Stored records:
=== Section Start ===
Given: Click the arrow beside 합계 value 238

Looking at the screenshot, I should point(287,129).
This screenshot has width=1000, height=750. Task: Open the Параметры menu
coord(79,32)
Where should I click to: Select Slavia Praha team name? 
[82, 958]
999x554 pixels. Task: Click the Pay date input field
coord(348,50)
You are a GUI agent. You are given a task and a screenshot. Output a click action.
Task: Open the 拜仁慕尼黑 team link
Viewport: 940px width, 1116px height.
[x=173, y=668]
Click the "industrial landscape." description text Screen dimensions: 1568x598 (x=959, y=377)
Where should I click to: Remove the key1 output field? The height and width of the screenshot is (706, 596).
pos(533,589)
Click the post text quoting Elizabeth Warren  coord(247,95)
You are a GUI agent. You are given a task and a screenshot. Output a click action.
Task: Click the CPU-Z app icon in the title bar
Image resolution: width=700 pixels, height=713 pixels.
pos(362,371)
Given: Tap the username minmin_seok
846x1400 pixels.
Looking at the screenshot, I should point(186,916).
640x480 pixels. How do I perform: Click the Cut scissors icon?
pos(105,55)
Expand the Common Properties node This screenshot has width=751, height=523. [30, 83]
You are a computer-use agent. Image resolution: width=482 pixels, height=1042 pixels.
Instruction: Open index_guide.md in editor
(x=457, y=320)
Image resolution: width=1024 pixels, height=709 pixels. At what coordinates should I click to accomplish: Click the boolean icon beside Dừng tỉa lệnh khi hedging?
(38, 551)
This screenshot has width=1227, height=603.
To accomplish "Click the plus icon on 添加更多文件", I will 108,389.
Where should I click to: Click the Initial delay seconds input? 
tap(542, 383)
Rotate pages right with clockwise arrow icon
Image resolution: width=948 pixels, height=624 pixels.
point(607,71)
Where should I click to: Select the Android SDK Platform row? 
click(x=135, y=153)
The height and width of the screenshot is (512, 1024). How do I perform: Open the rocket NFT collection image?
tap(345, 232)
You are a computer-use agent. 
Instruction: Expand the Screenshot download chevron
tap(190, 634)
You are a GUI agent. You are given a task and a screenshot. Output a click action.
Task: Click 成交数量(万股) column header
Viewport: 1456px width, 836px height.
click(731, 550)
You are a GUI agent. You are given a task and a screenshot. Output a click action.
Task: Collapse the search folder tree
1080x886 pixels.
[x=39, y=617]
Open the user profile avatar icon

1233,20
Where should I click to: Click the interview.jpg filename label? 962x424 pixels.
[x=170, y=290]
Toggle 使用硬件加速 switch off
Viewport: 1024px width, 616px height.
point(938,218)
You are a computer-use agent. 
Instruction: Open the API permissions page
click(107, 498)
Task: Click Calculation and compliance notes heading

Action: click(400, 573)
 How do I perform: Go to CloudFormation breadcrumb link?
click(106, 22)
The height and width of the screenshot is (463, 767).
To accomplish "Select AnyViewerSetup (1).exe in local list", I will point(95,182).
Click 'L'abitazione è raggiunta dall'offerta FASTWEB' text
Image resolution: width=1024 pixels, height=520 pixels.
=== Section End ===
WHAT TO PRODUCE: Reproduce, character for character, only the lines of the preceding data that start at the line with "Where should I click to: Select Slavia" and end at the line with "Rotate pages right with clockwise arrow icon", both included.

EXERCISE RESPONSE:
Where should I click to: Select Slavia Praha team name? 
[82, 958]
999x554 pixels. Task: Click the Pay date input field
coord(348,50)
You are a GUI agent. You are given a task and a screenshot. Output a click action.
Task: Open the 拜仁慕尼黑 team link
Viewport: 940px width, 1116px height.
[x=173, y=668]
Click the "industrial landscape." description text Screen dimensions: 1568x598 (x=959, y=377)
Where should I click to: Remove the key1 output field? The height and width of the screenshot is (706, 596).
pos(533,589)
Click the post text quoting Elizabeth Warren  coord(247,95)
You are a GUI agent. You are given a task and a screenshot. Output a click action.
Task: Click the CPU-Z app icon in the title bar
Image resolution: width=700 pixels, height=713 pixels.
pos(362,371)
Given: Tap the username minmin_seok
846x1400 pixels.
Looking at the screenshot, I should point(186,916).
640x480 pixels. How do I perform: Click the Cut scissors icon?
pos(105,55)
Expand the Common Properties node This screenshot has width=751, height=523. [30, 83]
You are a computer-use agent. Image resolution: width=482 pixels, height=1042 pixels.
Instruction: Open index_guide.md in editor
(x=457, y=320)
Image resolution: width=1024 pixels, height=709 pixels. At what coordinates should I click to accomplish: Click the boolean icon beside Dừng tỉa lệnh khi hedging?
(38, 551)
This screenshot has width=1227, height=603.
To accomplish "Click the plus icon on 添加更多文件", I will 108,389.
Where should I click to: Click the Initial delay seconds input? 
tap(542, 383)
Rotate pages right with clockwise arrow icon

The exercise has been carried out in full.